### [Text segment]
Content starts
The use of mass timber, such as cross-laminated timber, has made it possible for engineers now to design high-rises in wood, and following the publication of our report, our feasibility study in 2012 called “The Case for Tall Wood”, the discussion around timber high-rises and the potential use of it for high-rises has grown very quickly, not just in Canada but all over the world.
We're at a point now where we are to move from demonstration to mass use, and there are a number of barriers that still stand in the way for this to happen. One is that the timber manufacturing and value-added sector is still relatively small, not only in Canada but all over the world.
There is a challenge on the education side. As an engineer, you cannot get an engineering degree without taking a steel engineering and concrete engineering course, but you can, in Canada, graduate without an introduction to timber engineering, and not only can you graduate without an introduction to timber engineering, but you may have a hard time finding a university in Canada that will teach that course. It is, I think, important for Canada, which is the largest producer and exporter of softwood lumber in the world, to pay attention to the need to educate professionals in the technology and the design of timber structures and other products.
Content ends
### [Saved data entries]
Content starts
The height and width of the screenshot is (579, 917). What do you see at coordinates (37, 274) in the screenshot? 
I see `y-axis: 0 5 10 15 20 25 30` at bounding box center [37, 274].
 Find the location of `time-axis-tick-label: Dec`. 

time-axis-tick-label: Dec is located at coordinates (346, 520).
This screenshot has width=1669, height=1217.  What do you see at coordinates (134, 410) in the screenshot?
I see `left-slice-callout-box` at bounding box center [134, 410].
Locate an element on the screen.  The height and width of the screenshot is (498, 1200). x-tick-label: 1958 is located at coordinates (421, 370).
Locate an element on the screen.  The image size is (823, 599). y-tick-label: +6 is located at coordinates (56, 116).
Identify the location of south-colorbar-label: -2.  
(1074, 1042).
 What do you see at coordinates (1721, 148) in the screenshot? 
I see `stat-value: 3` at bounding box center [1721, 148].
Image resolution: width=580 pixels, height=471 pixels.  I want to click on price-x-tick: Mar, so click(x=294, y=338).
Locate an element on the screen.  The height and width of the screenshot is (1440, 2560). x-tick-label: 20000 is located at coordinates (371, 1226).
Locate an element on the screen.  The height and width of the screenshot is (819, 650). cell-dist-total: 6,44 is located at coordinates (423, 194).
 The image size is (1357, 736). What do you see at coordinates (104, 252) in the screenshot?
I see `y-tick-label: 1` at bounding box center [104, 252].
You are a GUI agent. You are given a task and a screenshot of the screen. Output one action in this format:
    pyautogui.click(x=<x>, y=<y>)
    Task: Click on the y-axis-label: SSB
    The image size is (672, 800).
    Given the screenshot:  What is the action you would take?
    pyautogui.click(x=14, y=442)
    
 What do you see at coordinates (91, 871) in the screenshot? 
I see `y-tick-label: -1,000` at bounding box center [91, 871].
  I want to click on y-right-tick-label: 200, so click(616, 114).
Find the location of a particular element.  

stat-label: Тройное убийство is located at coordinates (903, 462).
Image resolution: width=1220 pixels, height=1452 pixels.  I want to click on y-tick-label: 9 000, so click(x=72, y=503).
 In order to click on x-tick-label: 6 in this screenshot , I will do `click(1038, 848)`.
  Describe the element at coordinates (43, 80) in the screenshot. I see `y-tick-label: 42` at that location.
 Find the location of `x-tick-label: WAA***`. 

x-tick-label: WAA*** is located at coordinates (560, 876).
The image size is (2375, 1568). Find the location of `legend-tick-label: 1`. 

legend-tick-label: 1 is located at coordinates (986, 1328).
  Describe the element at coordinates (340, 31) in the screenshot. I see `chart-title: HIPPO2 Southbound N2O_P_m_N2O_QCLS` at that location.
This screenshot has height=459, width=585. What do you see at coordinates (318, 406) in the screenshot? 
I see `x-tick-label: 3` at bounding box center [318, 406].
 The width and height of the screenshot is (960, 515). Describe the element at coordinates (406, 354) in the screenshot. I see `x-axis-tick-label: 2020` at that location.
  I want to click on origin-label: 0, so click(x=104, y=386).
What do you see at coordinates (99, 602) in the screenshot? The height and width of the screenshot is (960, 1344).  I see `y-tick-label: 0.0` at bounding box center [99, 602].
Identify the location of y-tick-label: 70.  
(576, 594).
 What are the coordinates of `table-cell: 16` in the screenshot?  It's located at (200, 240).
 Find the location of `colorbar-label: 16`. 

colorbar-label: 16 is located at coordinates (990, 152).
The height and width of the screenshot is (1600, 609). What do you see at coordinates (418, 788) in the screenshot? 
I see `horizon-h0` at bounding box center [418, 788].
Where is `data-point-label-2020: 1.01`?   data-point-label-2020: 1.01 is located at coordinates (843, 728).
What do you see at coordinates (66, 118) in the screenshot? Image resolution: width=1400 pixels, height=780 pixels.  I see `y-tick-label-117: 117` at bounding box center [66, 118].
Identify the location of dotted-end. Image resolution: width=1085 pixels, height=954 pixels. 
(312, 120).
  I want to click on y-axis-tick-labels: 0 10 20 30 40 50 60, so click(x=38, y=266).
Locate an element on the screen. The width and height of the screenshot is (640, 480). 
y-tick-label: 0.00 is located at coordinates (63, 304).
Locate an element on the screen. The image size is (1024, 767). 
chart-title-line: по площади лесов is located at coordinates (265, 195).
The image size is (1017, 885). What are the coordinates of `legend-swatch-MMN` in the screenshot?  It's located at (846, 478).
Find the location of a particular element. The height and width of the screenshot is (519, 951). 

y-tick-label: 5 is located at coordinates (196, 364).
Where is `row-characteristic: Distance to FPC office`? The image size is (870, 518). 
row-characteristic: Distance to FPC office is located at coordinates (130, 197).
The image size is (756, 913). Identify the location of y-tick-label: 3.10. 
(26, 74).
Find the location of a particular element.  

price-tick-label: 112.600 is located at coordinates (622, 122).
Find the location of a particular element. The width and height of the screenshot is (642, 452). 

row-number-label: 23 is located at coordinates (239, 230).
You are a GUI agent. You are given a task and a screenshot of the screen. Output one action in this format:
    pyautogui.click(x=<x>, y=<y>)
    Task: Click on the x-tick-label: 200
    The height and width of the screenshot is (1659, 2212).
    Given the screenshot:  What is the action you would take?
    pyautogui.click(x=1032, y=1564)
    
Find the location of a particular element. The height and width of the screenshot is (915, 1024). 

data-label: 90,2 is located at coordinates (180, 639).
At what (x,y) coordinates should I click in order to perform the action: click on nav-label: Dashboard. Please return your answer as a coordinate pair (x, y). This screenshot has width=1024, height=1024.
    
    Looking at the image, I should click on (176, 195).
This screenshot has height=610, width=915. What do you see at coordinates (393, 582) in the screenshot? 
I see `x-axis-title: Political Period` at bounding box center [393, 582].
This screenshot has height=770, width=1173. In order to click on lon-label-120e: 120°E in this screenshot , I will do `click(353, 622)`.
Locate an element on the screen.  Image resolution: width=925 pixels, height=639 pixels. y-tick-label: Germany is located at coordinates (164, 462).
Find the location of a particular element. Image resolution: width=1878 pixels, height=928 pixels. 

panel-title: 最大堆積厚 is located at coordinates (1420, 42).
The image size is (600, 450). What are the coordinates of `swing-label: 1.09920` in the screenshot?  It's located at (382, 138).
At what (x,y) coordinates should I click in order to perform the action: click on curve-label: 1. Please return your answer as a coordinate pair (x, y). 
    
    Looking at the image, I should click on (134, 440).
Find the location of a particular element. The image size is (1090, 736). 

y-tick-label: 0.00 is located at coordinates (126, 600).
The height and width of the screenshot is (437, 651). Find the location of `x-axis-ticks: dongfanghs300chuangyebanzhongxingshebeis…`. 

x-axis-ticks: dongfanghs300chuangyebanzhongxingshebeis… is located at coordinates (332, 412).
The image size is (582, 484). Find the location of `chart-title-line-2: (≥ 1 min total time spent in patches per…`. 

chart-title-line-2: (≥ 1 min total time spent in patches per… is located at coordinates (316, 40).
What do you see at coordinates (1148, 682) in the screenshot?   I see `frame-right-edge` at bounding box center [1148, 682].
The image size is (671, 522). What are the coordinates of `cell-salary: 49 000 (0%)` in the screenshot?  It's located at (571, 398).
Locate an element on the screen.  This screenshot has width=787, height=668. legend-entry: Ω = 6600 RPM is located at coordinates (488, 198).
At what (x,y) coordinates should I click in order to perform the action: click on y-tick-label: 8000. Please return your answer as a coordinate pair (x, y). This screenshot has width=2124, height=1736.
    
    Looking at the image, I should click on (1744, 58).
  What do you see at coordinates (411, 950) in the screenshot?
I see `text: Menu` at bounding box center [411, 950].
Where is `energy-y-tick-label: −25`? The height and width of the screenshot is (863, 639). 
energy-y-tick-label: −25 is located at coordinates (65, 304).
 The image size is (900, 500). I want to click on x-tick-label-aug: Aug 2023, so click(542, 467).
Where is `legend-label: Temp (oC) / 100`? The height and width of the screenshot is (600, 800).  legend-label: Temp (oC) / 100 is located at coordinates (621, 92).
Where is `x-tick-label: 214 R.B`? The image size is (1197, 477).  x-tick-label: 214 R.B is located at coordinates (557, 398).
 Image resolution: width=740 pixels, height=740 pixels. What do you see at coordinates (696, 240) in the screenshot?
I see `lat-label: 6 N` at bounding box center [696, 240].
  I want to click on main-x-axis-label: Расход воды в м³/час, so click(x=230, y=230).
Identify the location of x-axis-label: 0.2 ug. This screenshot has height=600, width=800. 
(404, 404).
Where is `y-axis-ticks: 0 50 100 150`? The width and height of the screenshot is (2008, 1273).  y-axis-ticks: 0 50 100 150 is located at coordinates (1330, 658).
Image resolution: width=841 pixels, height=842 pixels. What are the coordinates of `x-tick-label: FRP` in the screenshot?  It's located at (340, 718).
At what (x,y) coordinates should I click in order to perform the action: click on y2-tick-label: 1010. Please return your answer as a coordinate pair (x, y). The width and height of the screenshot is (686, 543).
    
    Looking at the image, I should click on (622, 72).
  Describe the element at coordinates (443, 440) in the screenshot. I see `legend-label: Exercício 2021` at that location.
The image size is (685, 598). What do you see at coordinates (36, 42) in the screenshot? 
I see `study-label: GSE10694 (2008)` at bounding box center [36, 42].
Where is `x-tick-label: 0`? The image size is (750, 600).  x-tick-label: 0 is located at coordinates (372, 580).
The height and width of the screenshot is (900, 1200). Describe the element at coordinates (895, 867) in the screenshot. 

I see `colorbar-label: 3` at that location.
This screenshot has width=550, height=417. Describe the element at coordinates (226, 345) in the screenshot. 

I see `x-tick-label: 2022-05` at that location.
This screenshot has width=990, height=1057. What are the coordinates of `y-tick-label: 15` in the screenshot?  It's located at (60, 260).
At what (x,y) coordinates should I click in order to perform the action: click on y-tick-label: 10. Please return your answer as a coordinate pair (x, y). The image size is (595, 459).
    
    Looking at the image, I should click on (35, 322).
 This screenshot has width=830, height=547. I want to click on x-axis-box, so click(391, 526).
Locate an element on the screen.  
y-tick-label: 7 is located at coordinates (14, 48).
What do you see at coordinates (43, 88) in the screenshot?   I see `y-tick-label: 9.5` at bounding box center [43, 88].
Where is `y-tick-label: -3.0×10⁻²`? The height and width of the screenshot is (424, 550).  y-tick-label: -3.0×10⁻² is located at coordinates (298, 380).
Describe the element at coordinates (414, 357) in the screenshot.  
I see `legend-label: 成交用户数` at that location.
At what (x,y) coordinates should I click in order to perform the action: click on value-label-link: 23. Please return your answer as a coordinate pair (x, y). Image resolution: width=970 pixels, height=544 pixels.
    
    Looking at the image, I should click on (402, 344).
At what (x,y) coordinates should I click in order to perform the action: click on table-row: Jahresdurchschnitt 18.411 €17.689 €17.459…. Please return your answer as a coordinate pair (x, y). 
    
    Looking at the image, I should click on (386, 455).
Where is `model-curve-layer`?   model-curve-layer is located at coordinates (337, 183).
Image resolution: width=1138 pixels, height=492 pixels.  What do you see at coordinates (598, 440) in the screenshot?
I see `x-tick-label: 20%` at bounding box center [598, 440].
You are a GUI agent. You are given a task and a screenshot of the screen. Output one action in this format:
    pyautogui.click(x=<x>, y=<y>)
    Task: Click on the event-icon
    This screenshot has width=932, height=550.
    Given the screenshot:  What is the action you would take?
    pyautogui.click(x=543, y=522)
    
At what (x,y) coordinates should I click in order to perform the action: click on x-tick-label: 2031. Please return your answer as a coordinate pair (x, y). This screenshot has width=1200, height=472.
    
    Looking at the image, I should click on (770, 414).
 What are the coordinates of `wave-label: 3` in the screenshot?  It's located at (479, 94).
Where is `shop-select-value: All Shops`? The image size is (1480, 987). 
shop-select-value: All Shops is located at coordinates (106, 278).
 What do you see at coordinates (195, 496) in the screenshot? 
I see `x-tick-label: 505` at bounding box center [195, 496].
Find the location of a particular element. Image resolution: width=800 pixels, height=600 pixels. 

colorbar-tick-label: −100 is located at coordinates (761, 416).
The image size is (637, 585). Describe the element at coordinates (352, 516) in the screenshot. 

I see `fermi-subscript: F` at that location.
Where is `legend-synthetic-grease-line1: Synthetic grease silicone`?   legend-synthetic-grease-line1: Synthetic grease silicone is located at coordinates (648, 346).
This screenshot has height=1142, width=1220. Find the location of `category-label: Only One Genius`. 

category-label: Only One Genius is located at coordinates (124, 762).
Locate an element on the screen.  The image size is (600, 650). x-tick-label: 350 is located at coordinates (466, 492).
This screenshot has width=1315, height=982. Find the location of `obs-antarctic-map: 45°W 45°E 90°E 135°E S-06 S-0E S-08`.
Content ends
### [Exercise directions]
Reproduce in full, word for word, the remarks on mass timber construction given above.

### [Answer to this problem]
The use of mass timber, such as cross-laminated timber, has made it possible for engineers now to design high-rises in wood, and following the publication of our report, our feasibility study in 2012 called “The Case for Tall Wood”, the discussion around timber high-rises and the potential use of it for high-rises has grown very quickly, not just in Canada but all over the world.
We're at a point now where we are to move from demonstration to mass use, and there are a number of barriers that still stand in the way for this to happen. One is that the timber manufacturing and value-added sector is still relatively small, not only in Canada but all over the world.
There is a challenge on the education side. As an engineer, you cannot get an engineering degree without taking a steel engineering and concrete engineering course, but you can, in Canada, graduate without an introduction to timber engineering, and not only can you graduate without an introduction to timber engineering, but you may have a hard time finding a university in Canada that will teach that course. It is, I think, important for Canada, which is the largest producer and exporter of softwood lumber in the world, to pay attention to the need to educate professionals in the technology and the design of timber structures and other products.